TASK TO COMPLETE:
Reproduce the entries verbatim, from the line containing "Expand the 机架竖量9.26<1> tree node" through the line containing "[x=20, y=438]", inclusive, leaving out the pictures.

MATERIAL PROVIDED:
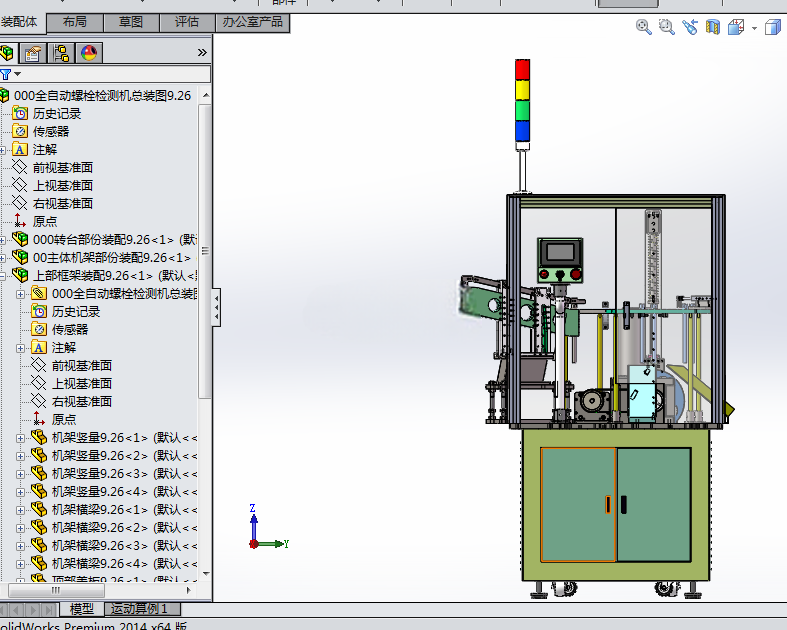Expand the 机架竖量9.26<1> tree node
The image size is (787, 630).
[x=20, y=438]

...

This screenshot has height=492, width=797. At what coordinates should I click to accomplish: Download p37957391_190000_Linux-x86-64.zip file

--

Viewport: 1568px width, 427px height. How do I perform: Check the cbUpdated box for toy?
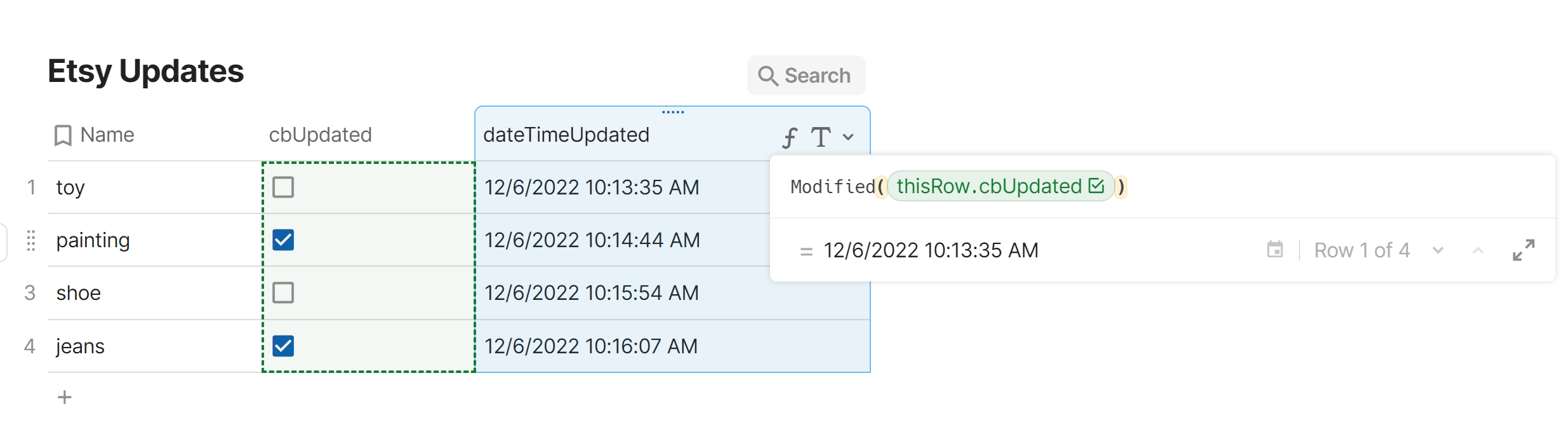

COMPLETED EXERCISE:
Expand the 机架竖量9.26<1> tree node
The image size is (787, 630).
[x=20, y=438]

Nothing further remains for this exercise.